Here are some words of wisdom from Alexis de Toqueville’s book, which I think would be appropriate on the day after the great Christian feast of Easter: “Upon my arrival in the United States the religious aspect of the country was the first thing that struck my attention…. In France I had almost always seen the spirit of religion and the spirit of freedom marching in opposite directions.

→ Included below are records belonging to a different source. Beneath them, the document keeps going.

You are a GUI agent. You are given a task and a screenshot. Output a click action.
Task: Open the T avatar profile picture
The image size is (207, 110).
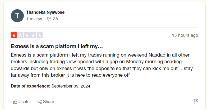[x=17, y=16]
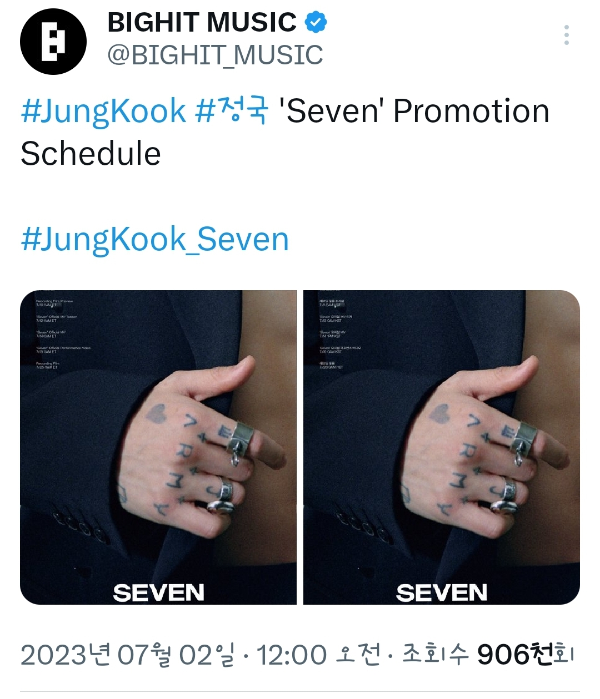The image size is (600, 699).
Task: View the left ET schedule image
Action: click(158, 447)
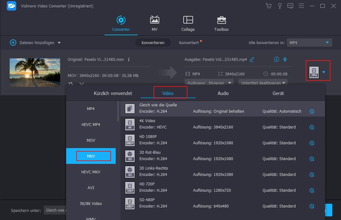Switch to the Gerät tab
The width and height of the screenshot is (341, 220).
(278, 93)
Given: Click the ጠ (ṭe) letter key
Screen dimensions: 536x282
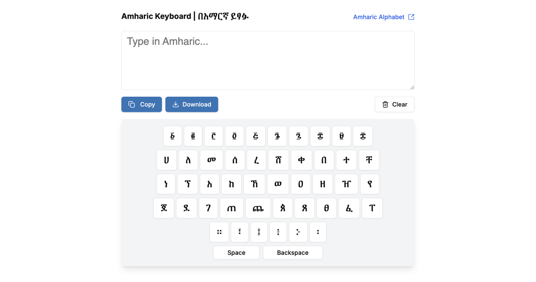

But in America I found they were intimately united.” Alexis de Toqueville continued: “The Americans combine the notions of Christianity and of liberty so intimately in their minds, that it is impossible to make them conceive the one without the other…. They brought with them into the New World a form of Christianity which I cannot better describe than by styling it a democratic and republican religion.” Then, in Book Two of Democracy in America, de Tocqueville added this: “Christianity has therefore retained a strong hold on the public mind in America…. In the United States … Christianity itself is a fact so irresistibly established, that no one undertakes either to attack or to defend it.”
This is just more confirmation of the fact that the people who created America believed in their right and duty to call upon Almighty God and His Son Jesus Christ in all kinds of public places and events.